The stories I like the most are the ones that are real. Fiction has its place, but I’m at a point in my life when the only writing I care about runs full of the writer’s blood plasma.

Why write fiction stories? Why waste time writing about something you may think you know, but you really don’t know the first shit about? Fuck putting imagination on a pedestal. Relegate imagination, banish it to the margins, only unbury it when you feel like getting off.

Reading fiction stories is great fun. It’s a great way to pass the time. But the bloody pages, the words strung together like a helix, that gives a beautiful rush, like running headlong into the ocean. Inimitable.

Although even this kind of writing is labeled fiction/literature, I know this kind of writing when I read it. I know it because it fucks around with my adrenal glands.
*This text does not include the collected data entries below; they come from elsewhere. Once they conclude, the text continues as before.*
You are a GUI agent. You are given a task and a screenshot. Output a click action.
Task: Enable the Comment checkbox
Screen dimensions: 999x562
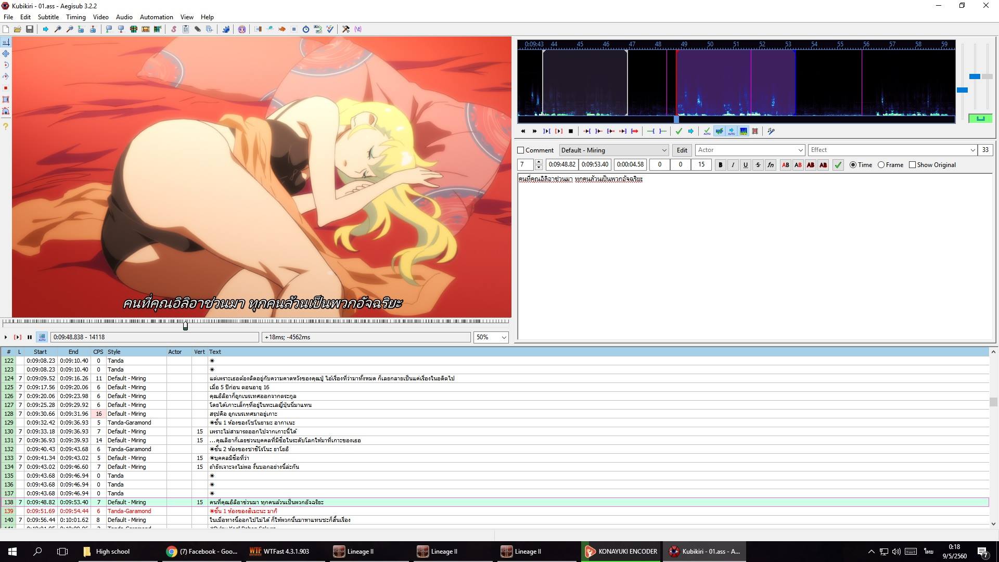coord(520,150)
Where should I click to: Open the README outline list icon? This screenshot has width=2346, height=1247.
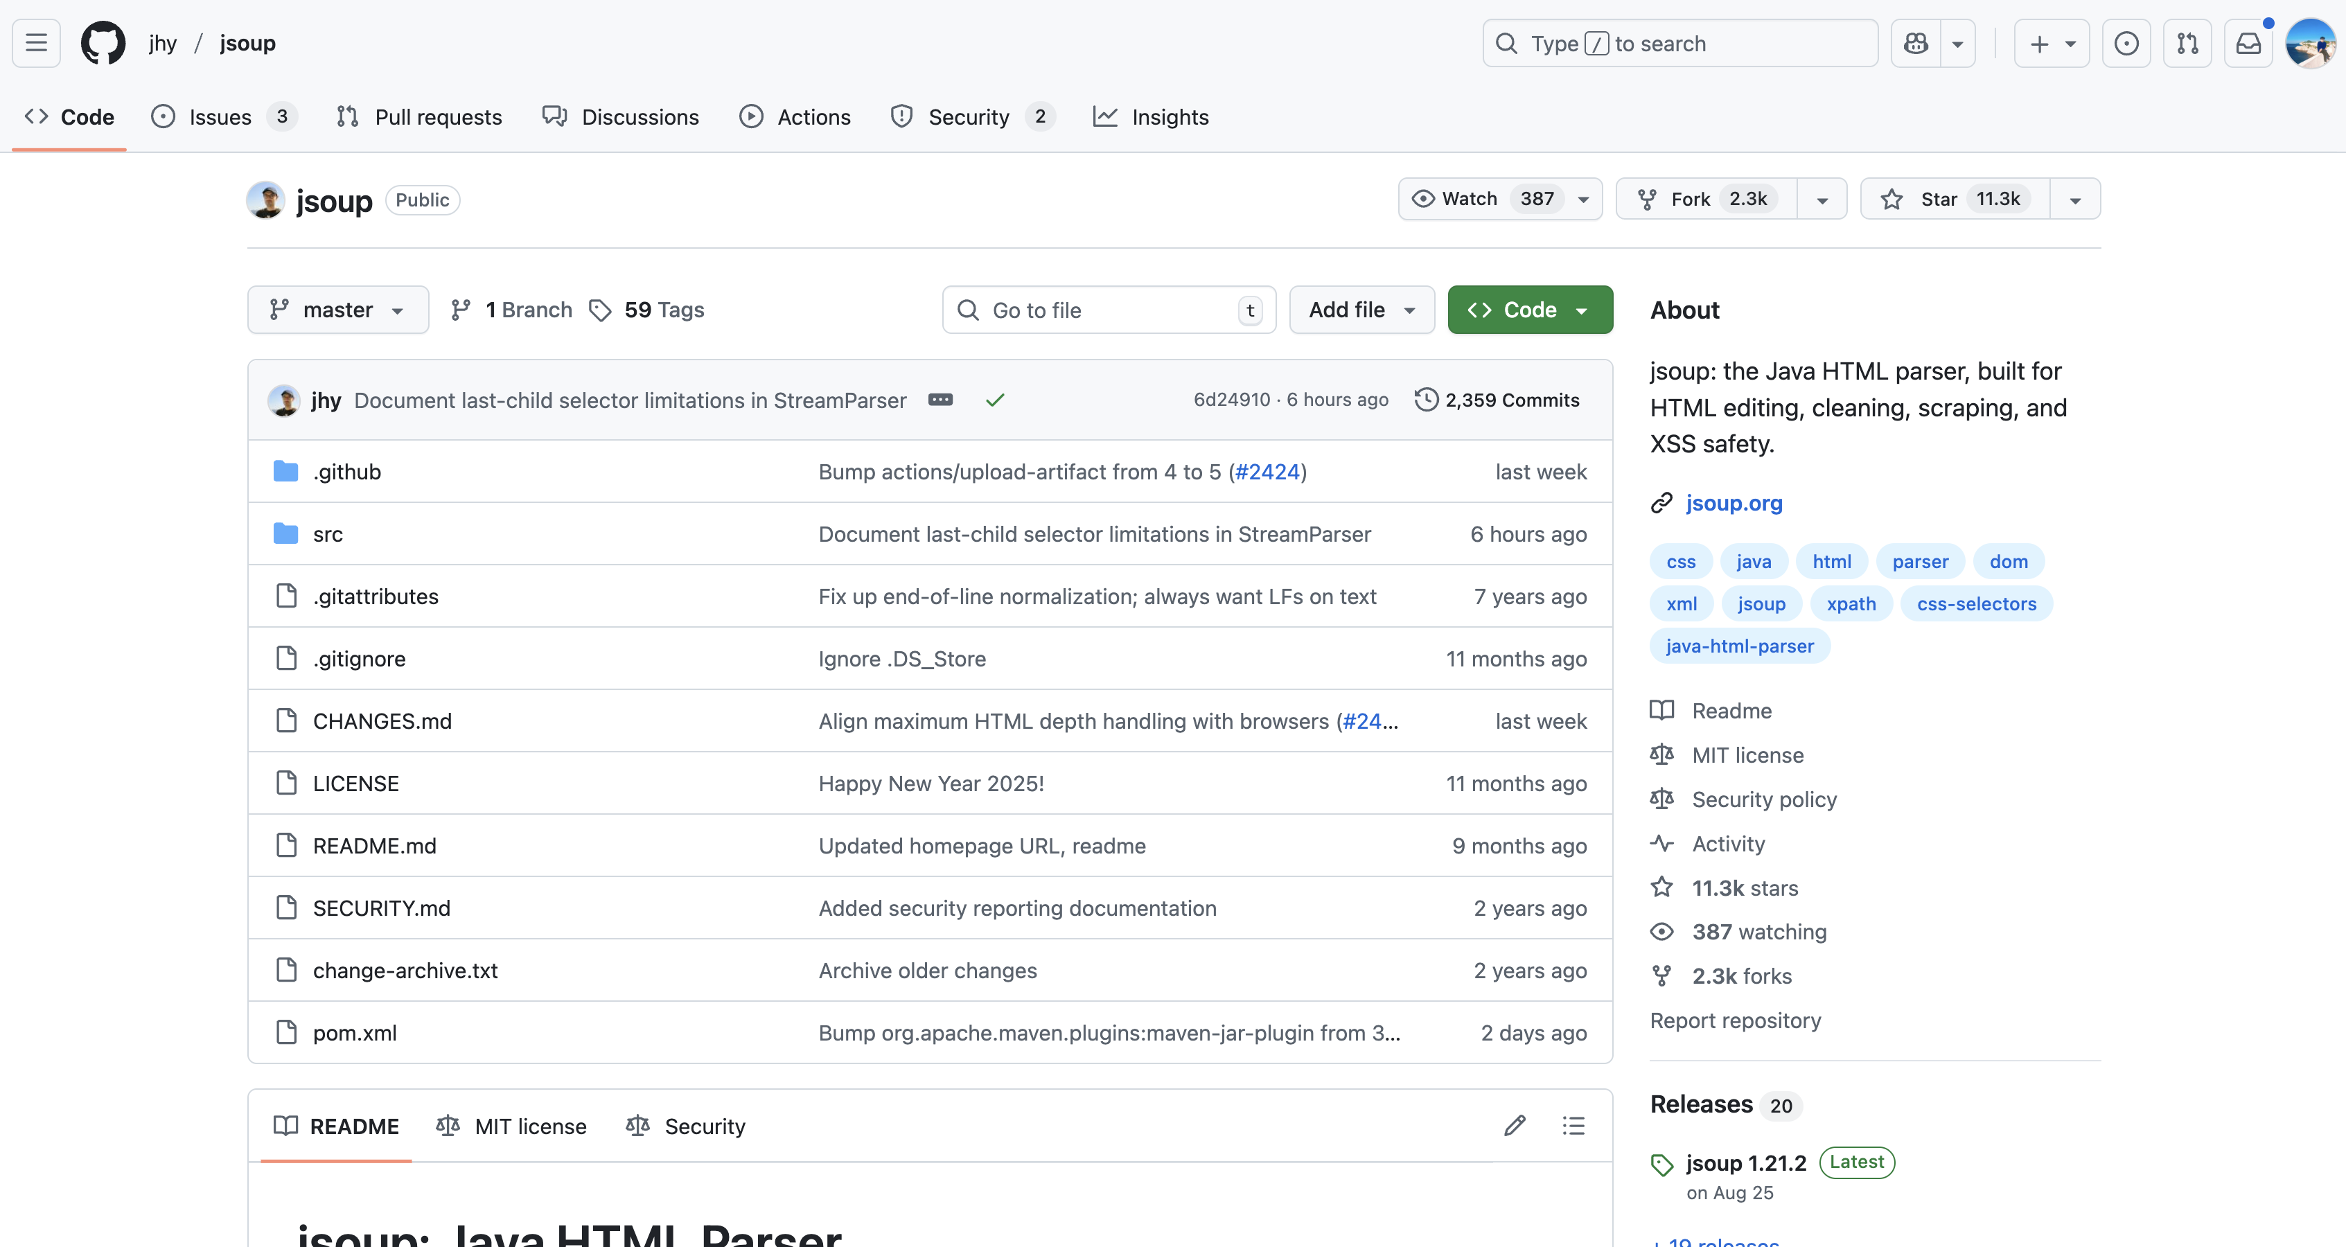click(1574, 1126)
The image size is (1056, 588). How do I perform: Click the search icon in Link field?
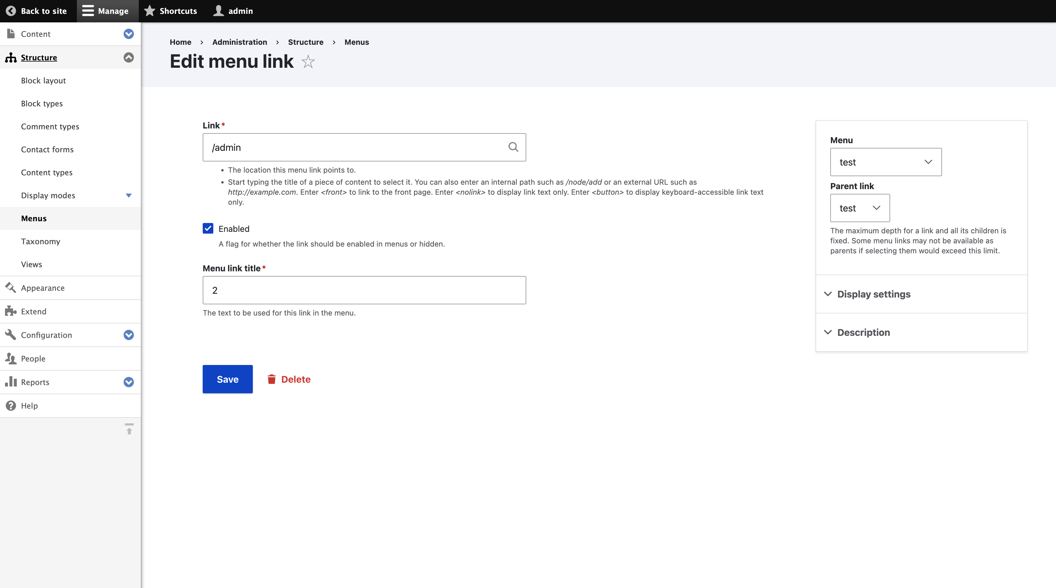(x=513, y=147)

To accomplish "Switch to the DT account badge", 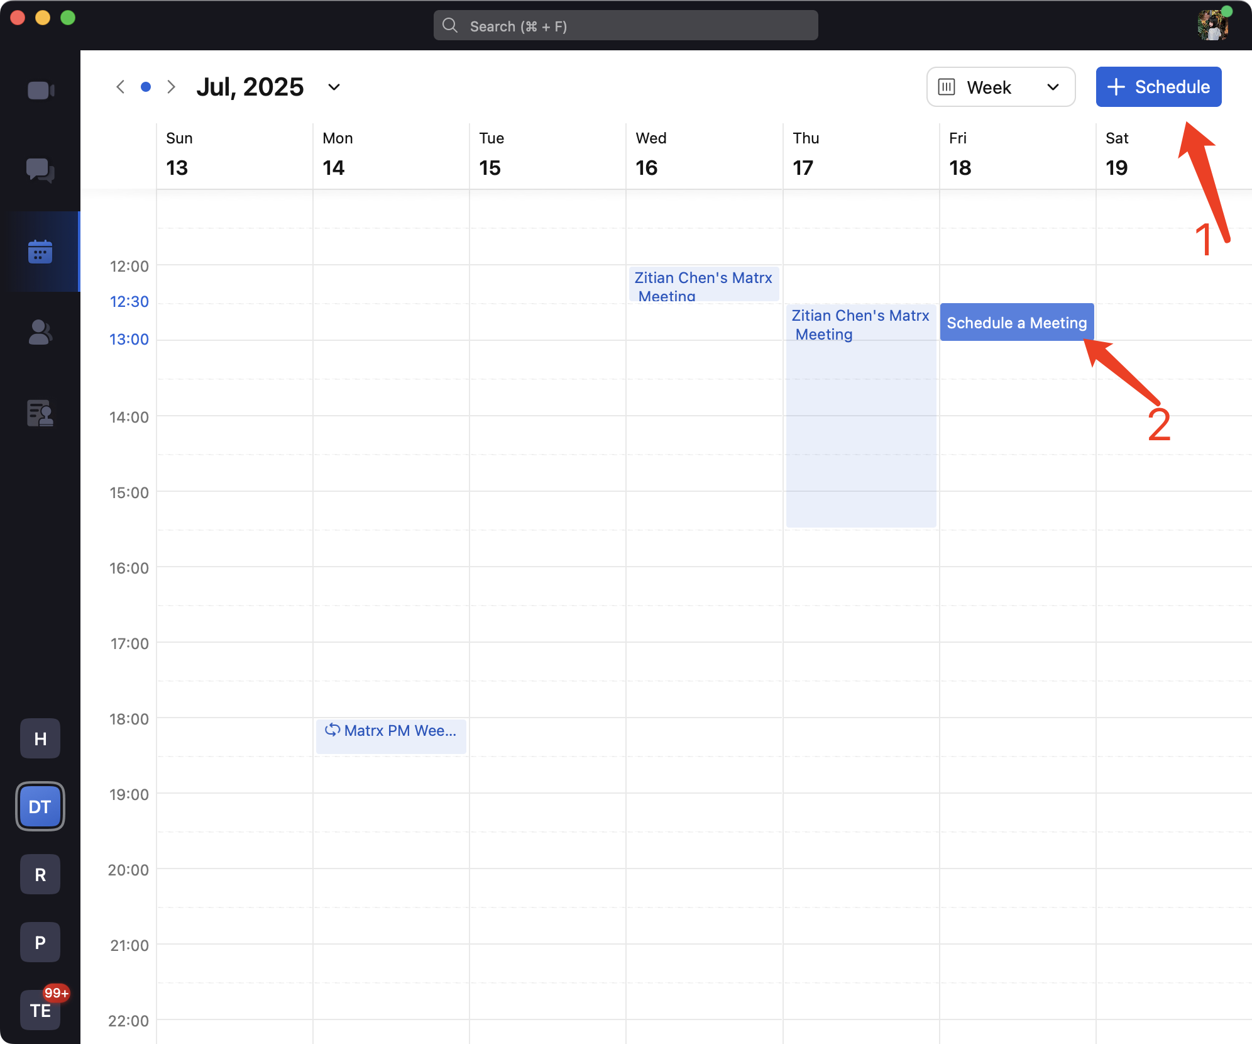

I don’t like autobiography or biography as much as I like real-life fiction/literature.

In ‘Best Behavior’ Noah Cicero tells a story that works on the precise level I can relate to. Every page speaks to me in his own words. He doesn’t bother making shit up. He says what he thinks needs to be said and then he moves forward from there.

“I think the problem industrialization has caused is that it requires a very awesome species. A species that can care about shit on a large scale.”

The novel happens in Youngstown and New York. But it’s the Youngstown scenes that really jump off the page. Every one of my senses were engaged. I got a real feel for the place. Look no further, Youngstown, Ohio, you have your writer. Noah Cicero knows Youngstown because he ‘wants’ to ‘always’ know it. Youngstown is his cradle, his anchor, his fingernail dug in the soil. He will never turn his back on Youngstown, Ohio. Without Youngstown Noah Cicero stands for nothing. With Youngstown Noah Cicero stands for an entire generation.

I should mention that I rarely pick up on themes, but when I do I’m always proud of myself, like I just peed in the right place for the first time.

Absent Father Figures is a theme in ‘Best Behavior,’ maybe even the only theme. I look at the cover art again and now I see Absent Father Figures. That’s what I was missing. Now I think I see everything on this cover. Every character in Youngstown has an absent father figure, and almost all Noah Cicero’s characters in Youngstown have problems with growing relationships. I don’t know if these 2 are intertwined in some linear way, like cause & effect.

“Monopoly was a game with a little metal shoe.”

The last part of ‘Best Behavior’ is an epilogue and it’s very tasty. I will probably read it again when I feel like acclerating. At first it reminded me of the last chapter in Maggie Cassidy, especially the tragic description of Benny Baradat’s relations with Petra.

(Just noticed the initials of the protagonist, Benny Baradat, are BB, same as the initials of the title.)

MY RATING =

I (he) just checked on the kidney beans. My (his) stovetop was making creaking noises that sounded like they may be of some interest to my (his) cat. I (he) haven’t (hasn’t) showered yet. I (he) will get in the shower now and try to wash away all this garbage. I (he) have (has) been trying to make it to the library since forever. I (he) feel (feels) like the library will do me (him) some good. After I (he) get (gets) out of the shower and watch (watches) at myself (himself) brush my (his) teeth, I (he) will turn off the stovetop, brew the beans around a little to keep them cooking under the influence of centripetal force, and walk to the library on quiet neighborhood streets. This is what is about to happen, I (he) promise (promises).